É curioso que a série, conhecida por reviver os anos 1980, termine agora buscando produzir uma espécie de autorreferência nostálgica. Seus protagonistas, enfim, já são marmanjos.
Millie Bobby Brown tinha 12 anos quando fisgou o papel de Eleven —hoje ela tem 21, casou e adotou uma gaiato. Noah Schnapp, o indefeso Will Byers, agora desculpa polêmica por tutorar Israel no conflito do Oriente Médio. Finn Wolfhard, que deu vida a Mike Wheeler aos 14, cresceu e dirigiu um filme.

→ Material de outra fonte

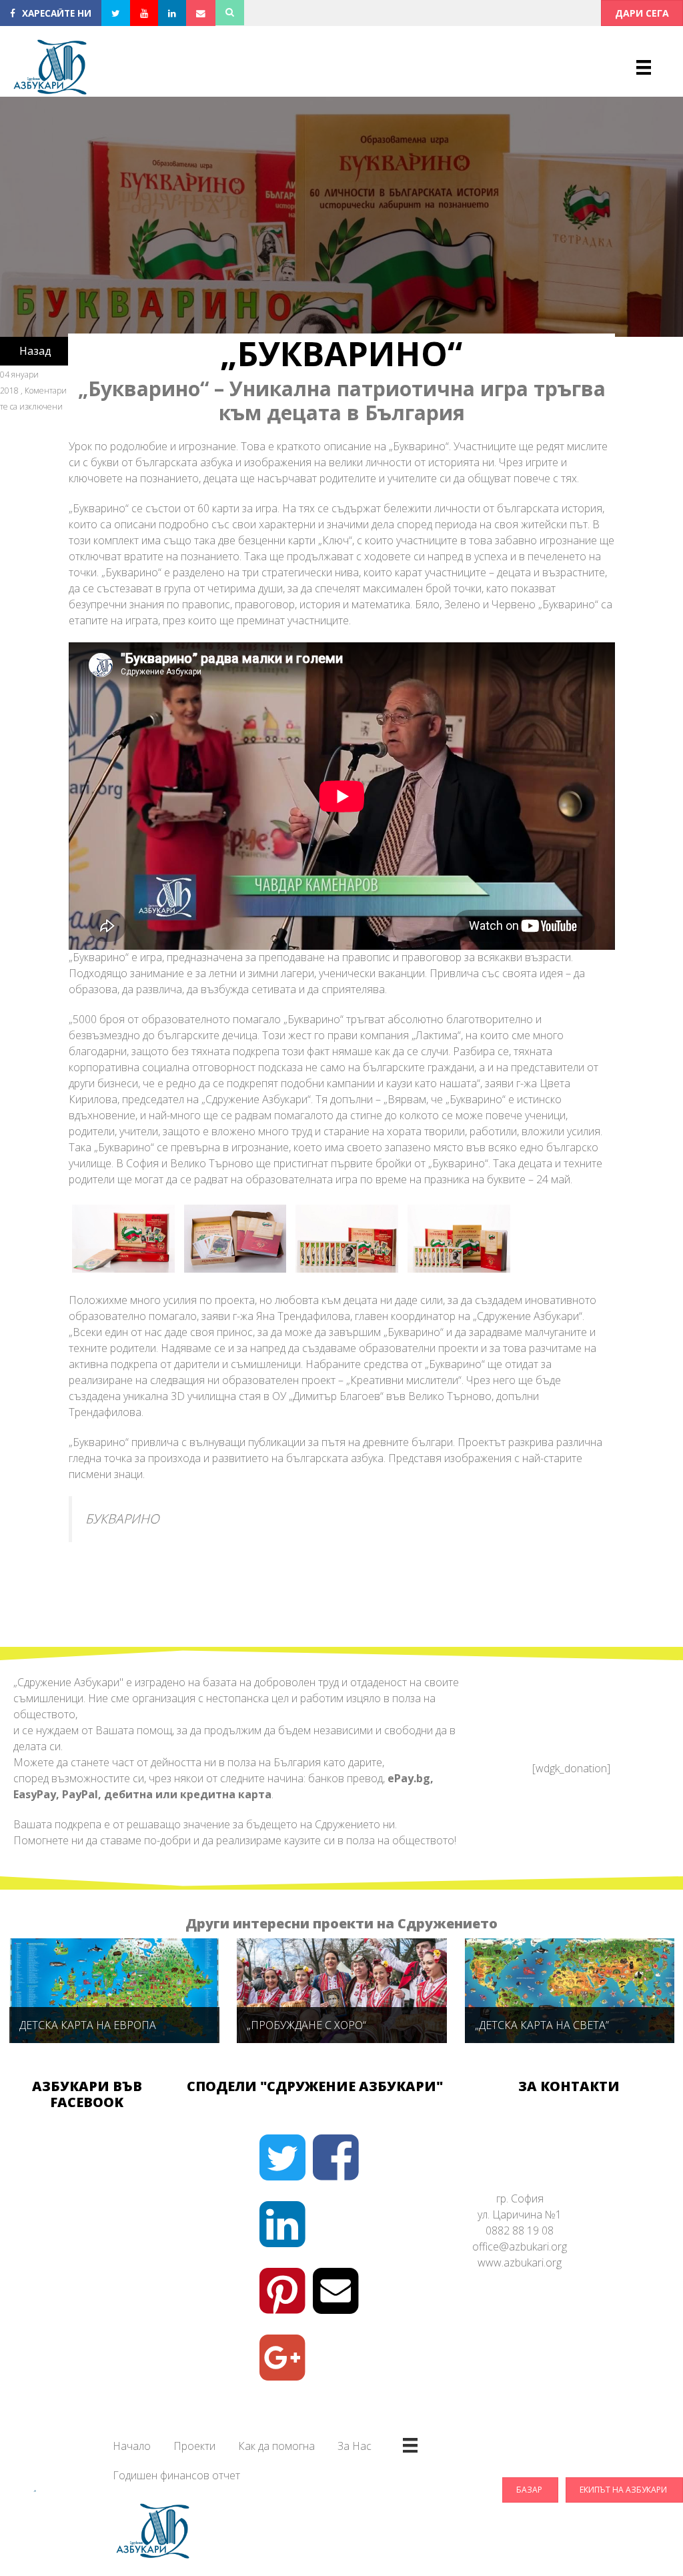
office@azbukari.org (519, 2246)
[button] (642, 13)
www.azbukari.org (520, 2262)
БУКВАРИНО (122, 1518)
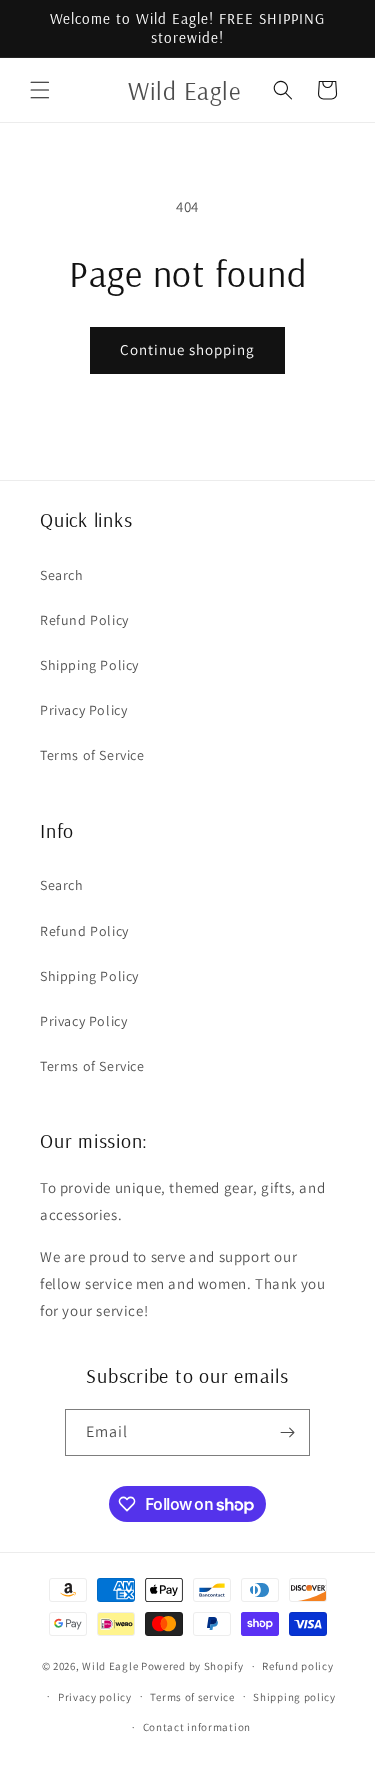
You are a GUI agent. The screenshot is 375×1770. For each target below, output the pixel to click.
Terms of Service (92, 755)
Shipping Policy (89, 665)
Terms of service (192, 1697)
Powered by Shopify (192, 1666)
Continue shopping (187, 349)
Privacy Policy (83, 710)
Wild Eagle (110, 1666)
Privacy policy (95, 1697)
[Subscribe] (287, 1432)
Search (62, 575)
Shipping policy (294, 1697)
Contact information (197, 1727)
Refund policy (297, 1666)
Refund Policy (84, 620)
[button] (40, 90)
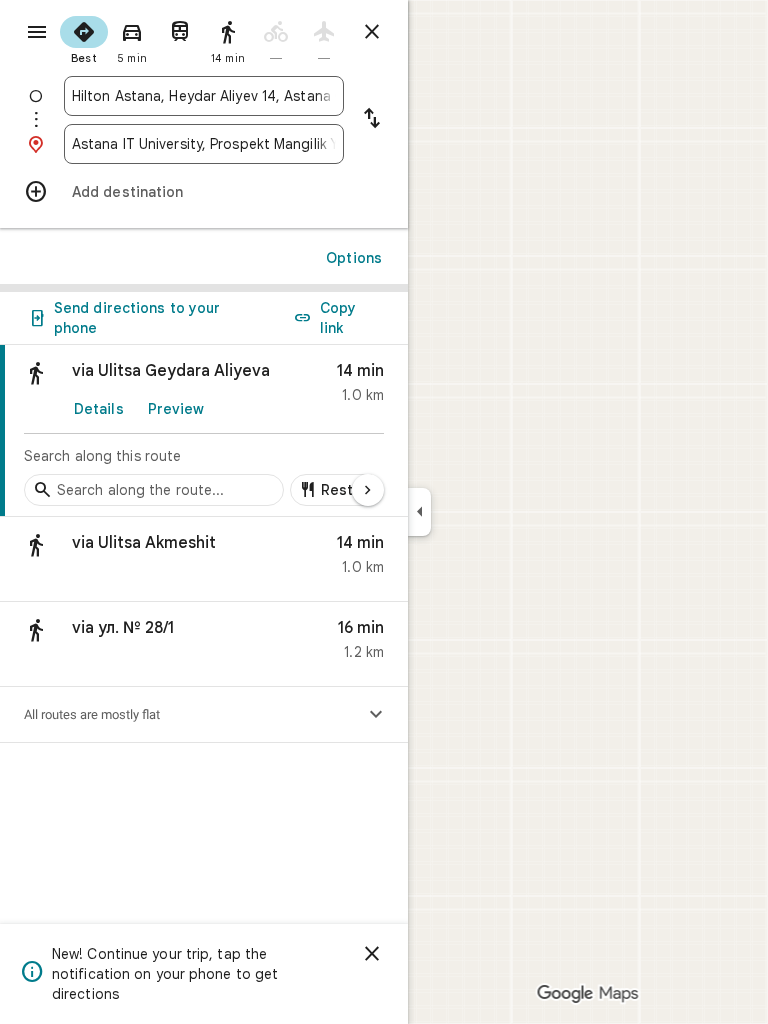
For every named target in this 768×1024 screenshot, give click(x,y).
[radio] (84, 38)
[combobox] (204, 96)
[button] (204, 559)
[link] (204, 431)
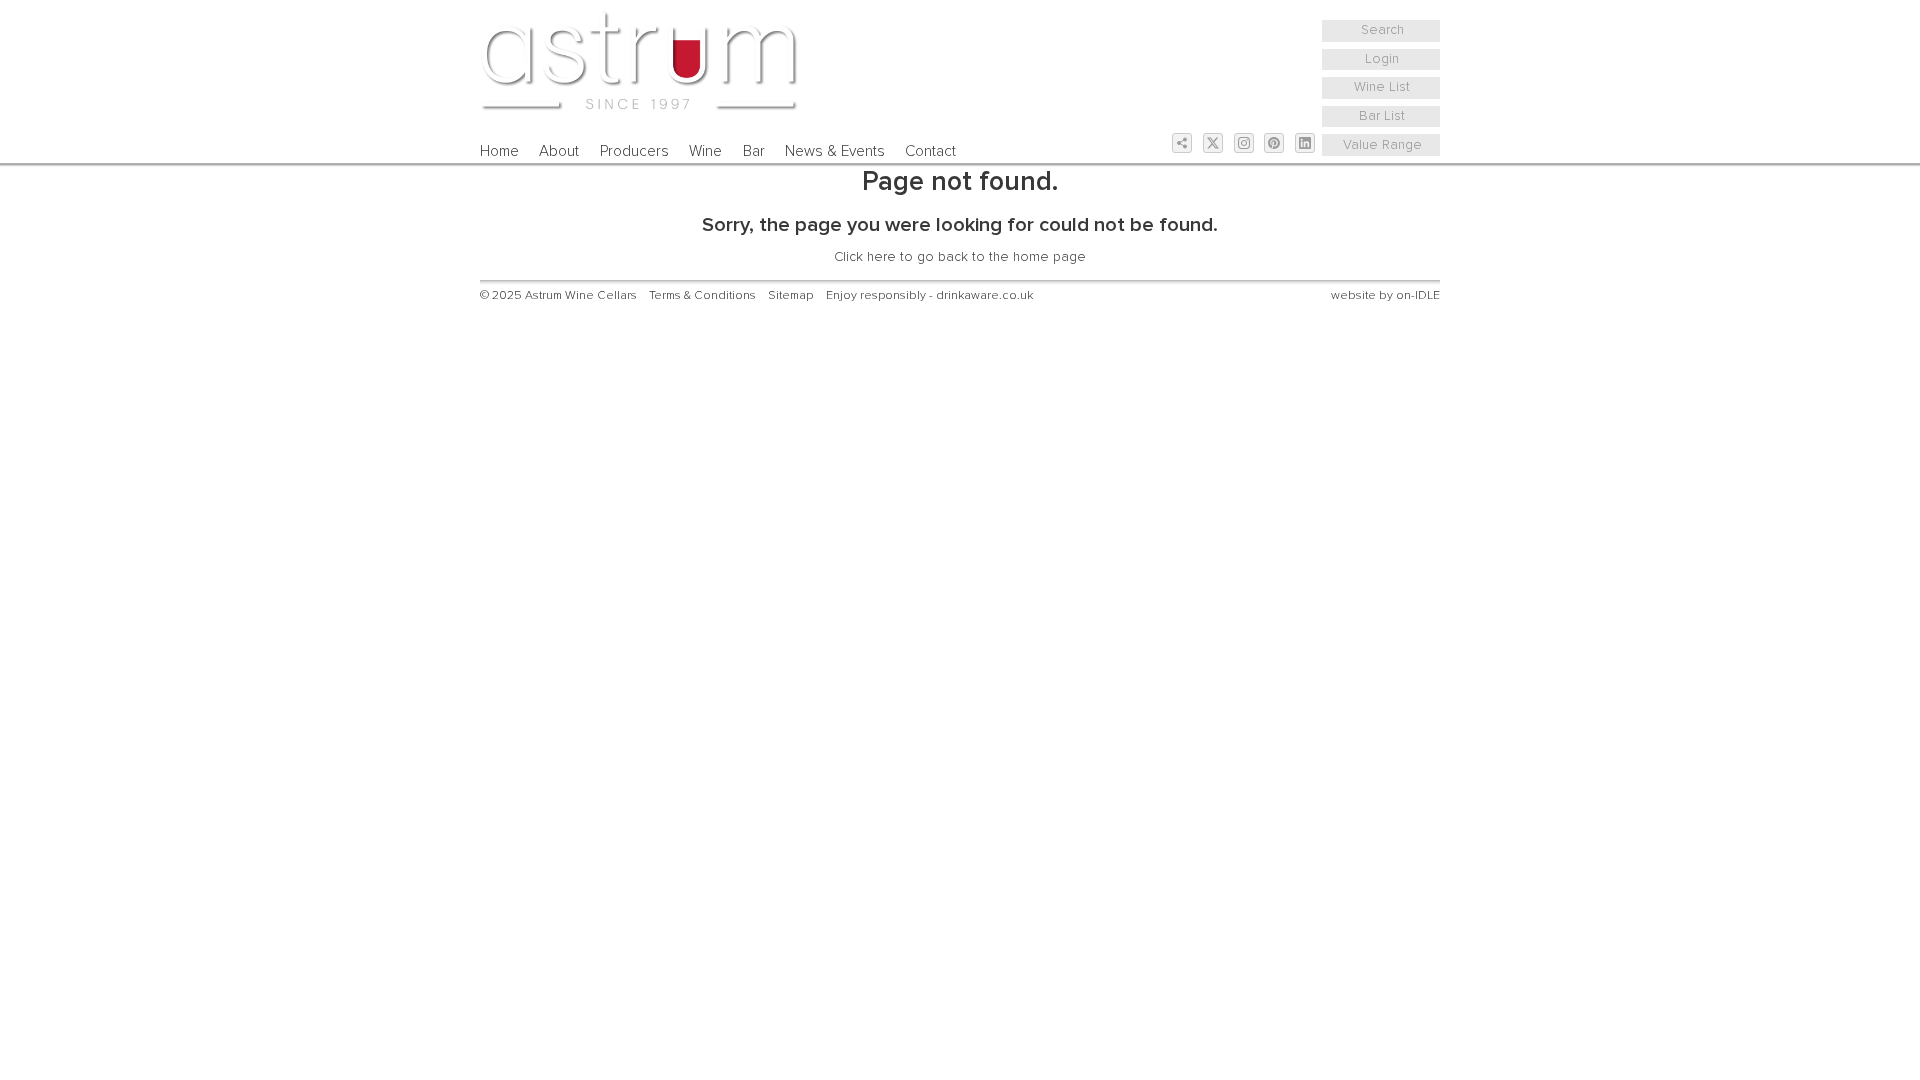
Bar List (1382, 116)
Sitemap (790, 295)
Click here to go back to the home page (960, 257)
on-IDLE (1418, 295)
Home (499, 151)
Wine (705, 151)
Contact (930, 151)
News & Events (835, 151)
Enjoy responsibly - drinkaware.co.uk (929, 295)
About (559, 151)
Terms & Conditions (702, 295)
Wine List (1382, 87)
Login (1382, 59)
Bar (754, 151)
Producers (634, 151)
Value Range (1382, 145)
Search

“Queríamos resgatar a sensação que as pessoas tiveram no prelúdios. A única maneira de fazer isso era introduzir uma novidade geração de crianças”, diz Matt Duffer, que criou e escreveu a série com seu irmão, Ross Duffer.
Nos quatro episódios aos quais a prelo teve entrada, Eleven, Will e sua trupe tentam desvendar onde está o teratológico Vecna para matar o vilão e trancar os portais de onde escapam demônios. Mas eles atrasam a missão quando ele sequestra uma garotinha, repetindo o que fez lá detrás, na primeira temporada, com Will.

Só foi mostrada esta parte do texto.